Wednesday, 9 August 2023

OUT NOW: The Last Voyage of the Demeter (André Øvredal)

The Demeter is a small sailing ship carrying private cargo from eastern Europe to England. 


As the voyage gets underway, the crew - including new ship’s doctor Clemons (Corey Hawkins) - begin to notice strange occurrences.


Livestock are butchered, crew go missing and a young woman (Aisling Franciosi) is discovered in one of the mysterious crates, with strange bite wounds on her body…



This movie has been in the works for years - I first heard of it about a decade ago, when Neil Marshall (Dog Soldiers) was attached to the project. 


Based on one of the most memorable passages in Bram Stoker’s original novel, one can see the appeal of turning it into a film.
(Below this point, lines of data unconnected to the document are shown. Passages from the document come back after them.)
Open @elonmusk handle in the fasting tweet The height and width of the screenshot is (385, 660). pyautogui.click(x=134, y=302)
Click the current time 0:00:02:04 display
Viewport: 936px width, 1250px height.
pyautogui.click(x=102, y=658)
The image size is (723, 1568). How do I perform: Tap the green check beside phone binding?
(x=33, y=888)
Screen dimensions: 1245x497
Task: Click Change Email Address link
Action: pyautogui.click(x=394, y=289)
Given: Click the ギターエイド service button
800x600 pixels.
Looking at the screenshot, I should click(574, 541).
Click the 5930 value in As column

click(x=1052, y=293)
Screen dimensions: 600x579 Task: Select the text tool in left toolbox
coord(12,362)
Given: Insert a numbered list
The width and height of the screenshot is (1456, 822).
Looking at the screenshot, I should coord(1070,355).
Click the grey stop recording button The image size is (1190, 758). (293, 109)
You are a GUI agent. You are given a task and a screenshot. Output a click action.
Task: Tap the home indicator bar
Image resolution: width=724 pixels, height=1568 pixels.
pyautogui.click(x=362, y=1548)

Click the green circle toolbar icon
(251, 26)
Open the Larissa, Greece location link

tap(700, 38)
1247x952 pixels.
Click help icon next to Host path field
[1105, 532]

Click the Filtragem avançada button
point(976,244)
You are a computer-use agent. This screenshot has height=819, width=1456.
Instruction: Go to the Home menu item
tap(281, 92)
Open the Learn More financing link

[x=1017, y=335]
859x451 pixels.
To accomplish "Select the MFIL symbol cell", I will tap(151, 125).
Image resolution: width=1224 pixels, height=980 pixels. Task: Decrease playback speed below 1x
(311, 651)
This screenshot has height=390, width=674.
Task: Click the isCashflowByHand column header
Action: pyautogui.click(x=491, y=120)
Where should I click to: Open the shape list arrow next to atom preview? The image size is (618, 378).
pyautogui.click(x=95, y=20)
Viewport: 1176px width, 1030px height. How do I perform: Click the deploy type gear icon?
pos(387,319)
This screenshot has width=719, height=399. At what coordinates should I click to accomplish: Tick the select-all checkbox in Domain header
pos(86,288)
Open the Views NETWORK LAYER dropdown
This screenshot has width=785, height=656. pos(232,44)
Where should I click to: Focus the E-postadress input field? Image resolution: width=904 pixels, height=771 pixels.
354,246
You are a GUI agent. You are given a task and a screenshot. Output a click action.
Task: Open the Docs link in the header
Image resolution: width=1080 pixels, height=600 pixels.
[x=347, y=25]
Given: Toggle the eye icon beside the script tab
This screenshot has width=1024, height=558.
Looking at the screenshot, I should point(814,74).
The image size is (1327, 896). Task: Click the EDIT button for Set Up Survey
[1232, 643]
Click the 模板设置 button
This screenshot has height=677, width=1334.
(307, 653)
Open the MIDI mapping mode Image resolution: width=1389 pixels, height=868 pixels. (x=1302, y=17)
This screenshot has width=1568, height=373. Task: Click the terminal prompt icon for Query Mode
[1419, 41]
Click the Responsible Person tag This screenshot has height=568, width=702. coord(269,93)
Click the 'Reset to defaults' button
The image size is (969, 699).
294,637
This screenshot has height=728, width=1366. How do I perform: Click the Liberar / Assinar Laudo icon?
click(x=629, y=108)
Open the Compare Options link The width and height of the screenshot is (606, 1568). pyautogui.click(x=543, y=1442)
You have the claustrophobic confines of an old sailing ship and one of the most iconic horror monsters prowling its recesses. It is an evocative combination.


Previous adaptations of Dracula either cut the sequence out, or shown an abbreviated version of  it. 


Rather than hide its origins or its villain, Voyage takes the Titanic route for its story:


After starting with the ship’s eventual fate on the rocks off Whitby, this film flashes back to the beginning of the titular voyage.


With even new viewers primed with some awareness of the story, the emphasis is placed on using that knowledge for suspense.


The production values are good, the cast are committed, and the filmmakers make a decent stab at laying out the ship’s geography.


But there is an underlying issue with Voyage that plagues the movie as much as its vampiric antagonist: there is no story here.


Frankly, the filmmakers here should have taken note of how this scene is portrayed in previous films of Dracula. The reason other films have deleted this scene is because it is not necessary. And in the novel, it is a brief, evocative bridge between the different parts of the story.


With Dracula as an inevitable threat - who, for story purposes, must survive the climax - the film tries to split the difference between being a nautical version of Alien’s bug hunt, and a disaster movie, with Hawkins’ and Franciosi’s characters trying to survive the unstoppable menace.


To its credit, the film tries to give Hawkins’ Clemons an arc, as a rational man forced to accept the chaos of the world around him, but it never quite comes off.


The film’s fidelity to its source feels defeating - while the ending teases a franchise, I was disappointed that the filmmakers did not show a more liberal attitude to their adaptation, and use the scenario as a launchpad for an original story.


Dracula himself, played by Javier Botet, is a bit of a whiff.


Evoking Count Orlac in Nosferatu, this emaciated, bald and toothy conception is not particularly original, but I found myself more frustrated by how much we could see him throughout the movie. Maybe this is the effect of catching a trailer before another movie which revealed his appearance, but I was shocked at how many early scenes showed Vlad, especially his face.


Maybe because of the character’s inherent familiarity, the throwback design, how the filmmakers present him onscreen, or a combination of all three, this Dracula is never that scary.


Ultimately, The Last Voyage of the Demeter’s chief selling point - its roots in the original Dracula story - is its greatest weakness. It is ultimately a prequel - and like most prequels, it covers ground that was not necessary.


This is a handsomely mounted production - but it never fully justifies its existence. Not a bad movie, but a hollow, unsatisfying one.